_Assigned task_: Please return, unchanged, the rows below from the line containing "In order to click on annotation: 6.18" through the line containing "pyautogui.click(x=156, y=28)", both of those lines included.

_Provided data_:
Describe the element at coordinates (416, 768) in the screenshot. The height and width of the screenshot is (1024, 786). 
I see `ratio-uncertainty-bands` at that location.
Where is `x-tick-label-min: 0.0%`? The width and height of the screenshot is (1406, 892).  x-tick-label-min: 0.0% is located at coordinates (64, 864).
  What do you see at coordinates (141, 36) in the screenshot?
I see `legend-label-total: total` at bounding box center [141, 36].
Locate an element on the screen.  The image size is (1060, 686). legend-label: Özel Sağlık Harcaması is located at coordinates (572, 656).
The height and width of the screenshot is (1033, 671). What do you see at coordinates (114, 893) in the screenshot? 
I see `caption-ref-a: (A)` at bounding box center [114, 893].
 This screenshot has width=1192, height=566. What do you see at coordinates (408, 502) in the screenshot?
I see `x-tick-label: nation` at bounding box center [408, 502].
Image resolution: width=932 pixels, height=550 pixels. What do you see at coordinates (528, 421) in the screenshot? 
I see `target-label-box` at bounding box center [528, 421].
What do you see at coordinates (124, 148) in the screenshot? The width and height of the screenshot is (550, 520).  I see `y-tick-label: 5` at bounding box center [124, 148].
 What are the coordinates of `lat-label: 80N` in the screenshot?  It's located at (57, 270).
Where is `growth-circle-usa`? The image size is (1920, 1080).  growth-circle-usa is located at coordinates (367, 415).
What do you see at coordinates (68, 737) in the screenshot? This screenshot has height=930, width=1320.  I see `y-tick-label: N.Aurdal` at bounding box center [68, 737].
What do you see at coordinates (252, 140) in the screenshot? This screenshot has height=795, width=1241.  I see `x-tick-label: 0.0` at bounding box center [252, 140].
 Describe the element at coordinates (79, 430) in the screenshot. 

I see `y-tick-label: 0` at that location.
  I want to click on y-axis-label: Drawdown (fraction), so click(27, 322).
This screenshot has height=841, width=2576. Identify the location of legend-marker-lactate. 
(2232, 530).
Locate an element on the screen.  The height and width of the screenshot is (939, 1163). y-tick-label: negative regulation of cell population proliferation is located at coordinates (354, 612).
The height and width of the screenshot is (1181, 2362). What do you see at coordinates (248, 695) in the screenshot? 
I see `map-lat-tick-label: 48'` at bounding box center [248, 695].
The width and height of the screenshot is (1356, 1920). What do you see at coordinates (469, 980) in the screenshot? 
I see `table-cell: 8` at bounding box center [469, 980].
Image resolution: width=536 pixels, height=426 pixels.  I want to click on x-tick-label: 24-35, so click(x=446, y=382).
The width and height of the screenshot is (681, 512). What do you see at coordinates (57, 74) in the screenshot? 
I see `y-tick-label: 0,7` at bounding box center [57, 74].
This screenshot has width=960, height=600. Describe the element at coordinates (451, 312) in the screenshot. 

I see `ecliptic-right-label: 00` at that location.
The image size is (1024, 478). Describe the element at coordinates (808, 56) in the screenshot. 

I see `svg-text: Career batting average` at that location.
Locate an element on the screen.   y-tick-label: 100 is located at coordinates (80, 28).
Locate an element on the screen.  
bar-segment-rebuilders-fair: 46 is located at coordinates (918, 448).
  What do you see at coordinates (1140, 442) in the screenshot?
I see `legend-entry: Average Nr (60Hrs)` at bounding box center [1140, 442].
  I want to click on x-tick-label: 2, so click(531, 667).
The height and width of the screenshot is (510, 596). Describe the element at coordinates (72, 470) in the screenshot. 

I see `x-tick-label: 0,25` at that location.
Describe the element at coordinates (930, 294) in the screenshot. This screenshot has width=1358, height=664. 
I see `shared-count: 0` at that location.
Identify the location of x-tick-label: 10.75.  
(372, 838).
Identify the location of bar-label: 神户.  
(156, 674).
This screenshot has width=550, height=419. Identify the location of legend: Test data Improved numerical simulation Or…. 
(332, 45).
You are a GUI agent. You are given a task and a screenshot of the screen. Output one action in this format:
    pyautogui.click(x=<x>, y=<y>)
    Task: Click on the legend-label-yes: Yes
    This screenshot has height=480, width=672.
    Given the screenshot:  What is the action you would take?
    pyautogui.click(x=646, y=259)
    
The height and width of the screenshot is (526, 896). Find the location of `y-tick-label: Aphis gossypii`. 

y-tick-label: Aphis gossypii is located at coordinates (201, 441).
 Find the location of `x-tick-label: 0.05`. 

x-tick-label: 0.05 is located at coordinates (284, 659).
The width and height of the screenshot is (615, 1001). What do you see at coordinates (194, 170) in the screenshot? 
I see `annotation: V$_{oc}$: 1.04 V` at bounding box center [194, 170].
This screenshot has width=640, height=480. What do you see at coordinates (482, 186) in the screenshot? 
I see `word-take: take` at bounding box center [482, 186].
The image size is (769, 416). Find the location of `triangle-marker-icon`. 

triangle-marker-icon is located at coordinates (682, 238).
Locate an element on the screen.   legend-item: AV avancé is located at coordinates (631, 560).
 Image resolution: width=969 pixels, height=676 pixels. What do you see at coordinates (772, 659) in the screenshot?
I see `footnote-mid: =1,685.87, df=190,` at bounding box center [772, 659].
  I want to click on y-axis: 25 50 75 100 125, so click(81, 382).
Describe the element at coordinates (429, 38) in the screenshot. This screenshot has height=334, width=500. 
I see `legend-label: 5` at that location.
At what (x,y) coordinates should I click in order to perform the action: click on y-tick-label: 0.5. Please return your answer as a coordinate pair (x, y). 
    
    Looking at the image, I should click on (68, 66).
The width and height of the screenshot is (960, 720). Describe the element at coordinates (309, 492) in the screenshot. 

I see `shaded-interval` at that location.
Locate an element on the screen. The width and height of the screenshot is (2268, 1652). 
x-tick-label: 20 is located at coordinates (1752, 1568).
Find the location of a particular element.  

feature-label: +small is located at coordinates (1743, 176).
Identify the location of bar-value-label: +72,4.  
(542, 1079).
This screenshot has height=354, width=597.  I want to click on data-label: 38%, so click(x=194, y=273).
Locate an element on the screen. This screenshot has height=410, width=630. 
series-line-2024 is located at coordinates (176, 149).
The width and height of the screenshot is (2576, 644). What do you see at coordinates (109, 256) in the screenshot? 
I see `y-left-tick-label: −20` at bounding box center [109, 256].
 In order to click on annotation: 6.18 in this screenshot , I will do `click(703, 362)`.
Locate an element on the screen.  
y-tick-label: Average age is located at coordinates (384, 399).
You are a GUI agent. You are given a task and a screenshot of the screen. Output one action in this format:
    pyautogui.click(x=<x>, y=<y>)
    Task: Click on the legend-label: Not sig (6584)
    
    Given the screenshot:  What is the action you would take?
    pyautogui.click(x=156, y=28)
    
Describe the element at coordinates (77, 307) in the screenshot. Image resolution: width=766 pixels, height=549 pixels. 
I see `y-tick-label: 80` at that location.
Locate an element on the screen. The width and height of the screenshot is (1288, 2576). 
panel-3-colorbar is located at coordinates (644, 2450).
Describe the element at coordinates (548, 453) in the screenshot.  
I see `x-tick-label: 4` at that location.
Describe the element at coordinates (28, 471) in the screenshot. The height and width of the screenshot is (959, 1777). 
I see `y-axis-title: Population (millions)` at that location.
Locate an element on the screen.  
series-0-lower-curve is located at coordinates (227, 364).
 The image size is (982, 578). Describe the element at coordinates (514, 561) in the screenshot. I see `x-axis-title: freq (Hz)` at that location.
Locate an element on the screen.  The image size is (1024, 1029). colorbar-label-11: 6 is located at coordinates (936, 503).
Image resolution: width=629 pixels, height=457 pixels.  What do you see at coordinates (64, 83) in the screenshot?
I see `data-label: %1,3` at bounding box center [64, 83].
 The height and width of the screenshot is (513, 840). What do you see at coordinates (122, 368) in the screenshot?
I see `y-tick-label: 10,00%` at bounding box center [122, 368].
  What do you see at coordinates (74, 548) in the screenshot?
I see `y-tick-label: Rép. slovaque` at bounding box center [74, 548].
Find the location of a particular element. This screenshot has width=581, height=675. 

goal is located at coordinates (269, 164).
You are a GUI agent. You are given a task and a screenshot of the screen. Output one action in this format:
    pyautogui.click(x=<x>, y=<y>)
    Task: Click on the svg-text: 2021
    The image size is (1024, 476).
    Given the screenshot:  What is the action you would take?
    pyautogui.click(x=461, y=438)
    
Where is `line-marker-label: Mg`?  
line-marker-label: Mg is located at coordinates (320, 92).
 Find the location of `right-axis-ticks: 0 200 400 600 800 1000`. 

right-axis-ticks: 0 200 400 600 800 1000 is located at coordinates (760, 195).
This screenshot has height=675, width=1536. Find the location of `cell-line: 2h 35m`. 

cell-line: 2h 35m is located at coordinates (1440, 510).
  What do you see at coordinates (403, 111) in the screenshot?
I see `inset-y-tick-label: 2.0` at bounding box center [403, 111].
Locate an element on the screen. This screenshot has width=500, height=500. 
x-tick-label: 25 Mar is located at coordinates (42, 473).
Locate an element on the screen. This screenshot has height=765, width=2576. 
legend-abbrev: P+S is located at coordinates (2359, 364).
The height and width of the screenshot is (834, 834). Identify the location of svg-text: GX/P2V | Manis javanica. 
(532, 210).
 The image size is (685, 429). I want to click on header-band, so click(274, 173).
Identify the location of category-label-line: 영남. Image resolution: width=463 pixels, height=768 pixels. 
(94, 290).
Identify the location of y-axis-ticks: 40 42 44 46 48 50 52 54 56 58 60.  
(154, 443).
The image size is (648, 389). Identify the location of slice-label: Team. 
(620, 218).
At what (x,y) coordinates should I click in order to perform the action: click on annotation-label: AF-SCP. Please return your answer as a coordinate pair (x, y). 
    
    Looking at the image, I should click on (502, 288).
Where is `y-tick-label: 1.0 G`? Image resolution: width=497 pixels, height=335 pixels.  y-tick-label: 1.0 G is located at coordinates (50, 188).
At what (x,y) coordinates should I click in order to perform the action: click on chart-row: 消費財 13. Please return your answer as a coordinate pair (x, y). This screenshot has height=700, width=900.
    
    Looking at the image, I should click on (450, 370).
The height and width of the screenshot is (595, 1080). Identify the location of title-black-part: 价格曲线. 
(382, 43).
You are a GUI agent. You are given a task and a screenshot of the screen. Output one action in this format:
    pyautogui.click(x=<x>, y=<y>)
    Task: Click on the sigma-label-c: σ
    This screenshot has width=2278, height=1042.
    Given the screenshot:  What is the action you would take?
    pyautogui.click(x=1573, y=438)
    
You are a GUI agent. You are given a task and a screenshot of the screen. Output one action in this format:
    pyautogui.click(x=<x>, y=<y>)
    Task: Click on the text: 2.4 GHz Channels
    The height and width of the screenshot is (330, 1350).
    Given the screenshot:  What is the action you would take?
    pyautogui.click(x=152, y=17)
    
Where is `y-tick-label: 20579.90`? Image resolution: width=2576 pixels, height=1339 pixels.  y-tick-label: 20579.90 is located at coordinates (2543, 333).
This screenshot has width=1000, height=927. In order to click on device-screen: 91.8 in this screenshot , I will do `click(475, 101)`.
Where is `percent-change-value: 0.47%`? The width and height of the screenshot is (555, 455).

_Your response_:
 In order to click on annotation: 6.18 in this screenshot , I will do `click(703, 362)`.
Locate an element on the screen.  
y-tick-label: Average age is located at coordinates (384, 399).
You are a GUI agent. You are given a task and a screenshot of the screen. Output one action in this format:
    pyautogui.click(x=<x>, y=<y>)
    Task: Click on the legend-label: Not sig (6584)
    
    Given the screenshot:  What is the action you would take?
    pyautogui.click(x=156, y=28)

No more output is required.